Selon l’article L.3171-4 du Code du travail, « en cas de litige relatif à l’existence ou au nombre d’heures de travail accomplies, l’employeur fournit au juge les éléments de nature à justifier les horaires effectivement réalisés par le salarié. Au vu de ces éléments, et ceux fournis par le salarié à l’appui de sa demande, le juge forme sa conviction après avoir ordonné, en cas de besoin, toutes les mesures d’instruction qu’il estime utiles. Si le décompte des heures de travail accomplies par chaque salarié est assuré par un système d’enregistrement automatique, celui-ci doit être fiable et infalsifiable. »

Il est de jurisprudence constante que la preuve des heures supplémentaires ne pèse pas uniquement sur le salarié ; il appartient à chacune des parties de rapporter la preuve de l’accomplissement des heures travaillées.
Le salarié doit fournir un commencement de preuve et l’employeur doit apporter des éléments justifiant des horaires effectivement exécutés par le salarié.

Dans le cas d’espèce, un salarié sollicitait un rappel d’heures supplémentaires. Pour contester cette demande, l’employeur rappelait que le décompte du salarié était erroné car il ne prenait pas en compte les temps de pause pris pendant le déjeuner. L’employeur produisait à cet effet des tickets de cantine de l’entreprise émanant du système de traitement automatisé.

Le salarié arguait du fait que la production des tickets litigieux n’était pas recevable car ces documents ne respectaient pas la règlementation CNIL. Les juges du fond avaient fait droit à cette demande et avaient ainsi écarté ces éléments de preuve au motif que la norme simplifiée NS-042 de la CNIL du 8 janvier 2002 encadrant le traitement automatisé des informations nominatives sur le lieu de travail en matière de restauration n’était pas respectée.
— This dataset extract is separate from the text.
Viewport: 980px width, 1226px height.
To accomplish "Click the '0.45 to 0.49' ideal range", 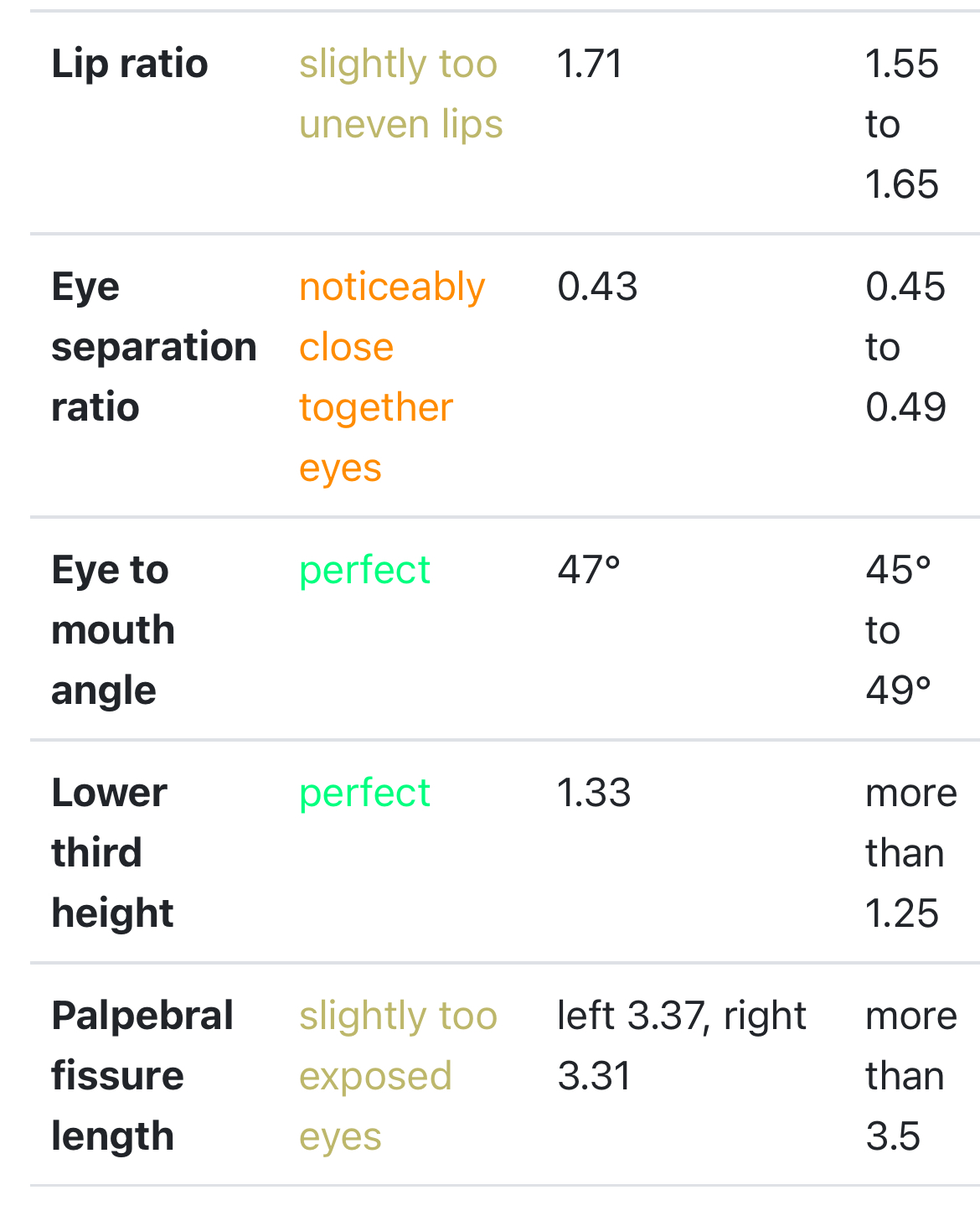I will coord(905,347).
Pour être recevables, les tickets ne doivent mentionner que l’heure des repas ainsi que le type de consommation (hors d’œuvre, plat, dessert, boisson). Il est interdit de faire figurer des éléments permettant de donner
des indications sur les habitudes alimentaires des salariés.

Peu importe que les tickets soient produits uniquement dans le but de contrer le décompte du salarié et de justifier de la réalité des heures effectuées. Pour la Haute juridiction, dans la mesure où ils ne respectent pas la réglementation édictée par la CNIL, ces éléments sont considérés comme des moyens de preuve illicites et doivent de ce fait être écartés des débats.

Il est donc nécessaire que tout traitement informatisé des données au sein de l’entreprise soit conforme aux dispositions édictées par la CNIL et désormais également au RGPD.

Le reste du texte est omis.